_Short problem_.
Copy each of the rows below word for word, keeping every line as it stands.

_Input records_.

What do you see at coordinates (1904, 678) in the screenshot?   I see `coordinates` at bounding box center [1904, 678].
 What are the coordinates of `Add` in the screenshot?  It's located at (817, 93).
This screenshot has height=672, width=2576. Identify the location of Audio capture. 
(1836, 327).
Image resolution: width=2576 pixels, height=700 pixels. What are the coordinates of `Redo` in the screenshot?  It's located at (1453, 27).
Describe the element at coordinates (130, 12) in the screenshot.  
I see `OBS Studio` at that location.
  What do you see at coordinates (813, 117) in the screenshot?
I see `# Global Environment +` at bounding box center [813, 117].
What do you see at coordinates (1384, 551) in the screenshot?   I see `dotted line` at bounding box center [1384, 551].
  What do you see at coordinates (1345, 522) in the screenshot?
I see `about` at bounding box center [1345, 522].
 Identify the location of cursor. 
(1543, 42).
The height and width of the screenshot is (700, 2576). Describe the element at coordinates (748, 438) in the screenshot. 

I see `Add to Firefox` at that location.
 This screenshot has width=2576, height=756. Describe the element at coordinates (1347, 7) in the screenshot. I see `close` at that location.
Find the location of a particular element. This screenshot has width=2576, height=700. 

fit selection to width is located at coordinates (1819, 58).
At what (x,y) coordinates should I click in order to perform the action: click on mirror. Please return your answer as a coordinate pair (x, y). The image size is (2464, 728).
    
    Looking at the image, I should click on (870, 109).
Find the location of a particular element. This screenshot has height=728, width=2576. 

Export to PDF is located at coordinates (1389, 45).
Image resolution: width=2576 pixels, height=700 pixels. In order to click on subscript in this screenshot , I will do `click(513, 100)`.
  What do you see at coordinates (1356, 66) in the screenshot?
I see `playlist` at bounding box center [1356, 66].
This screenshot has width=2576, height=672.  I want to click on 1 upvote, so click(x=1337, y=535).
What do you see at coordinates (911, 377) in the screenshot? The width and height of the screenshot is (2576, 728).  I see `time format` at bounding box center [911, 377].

_Answer below_.
What do you see at coordinates (1904, 678) in the screenshot?   I see `coordinates` at bounding box center [1904, 678].
 What are the coordinates of `Add` in the screenshot?  It's located at (817, 93).
This screenshot has height=672, width=2576. Identify the location of Audio capture. 
(1836, 327).
Image resolution: width=2576 pixels, height=700 pixels. What are the coordinates of `Redo` in the screenshot?  It's located at (1453, 27).
Describe the element at coordinates (130, 12) in the screenshot.  
I see `OBS Studio` at that location.
  What do you see at coordinates (813, 117) in the screenshot?
I see `# Global Environment +` at bounding box center [813, 117].
What do you see at coordinates (1384, 551) in the screenshot?   I see `dotted line` at bounding box center [1384, 551].
  What do you see at coordinates (1345, 522) in the screenshot?
I see `about` at bounding box center [1345, 522].
 Identify the location of cursor. 
(1543, 42).
The height and width of the screenshot is (700, 2576). Describe the element at coordinates (748, 438) in the screenshot. 

I see `Add to Firefox` at that location.
 This screenshot has width=2576, height=756. Describe the element at coordinates (1347, 7) in the screenshot. I see `close` at that location.
Find the location of a particular element. This screenshot has width=2576, height=700. 

fit selection to width is located at coordinates (1819, 58).
At what (x,y) coordinates should I click in order to perform the action: click on mirror. Please return your answer as a coordinate pair (x, y). The image size is (2464, 728).
    
    Looking at the image, I should click on (870, 109).
Find the location of a particular element. This screenshot has height=728, width=2576. 

Export to PDF is located at coordinates (1389, 45).
Image resolution: width=2576 pixels, height=700 pixels. In order to click on subscript in this screenshot , I will do `click(513, 100)`.
  What do you see at coordinates (1356, 66) in the screenshot?
I see `playlist` at bounding box center [1356, 66].
This screenshot has width=2576, height=672.  I want to click on 1 upvote, so click(x=1337, y=535).
What do you see at coordinates (911, 377) in the screenshot? The width and height of the screenshot is (2576, 728).  I see `time format` at bounding box center [911, 377].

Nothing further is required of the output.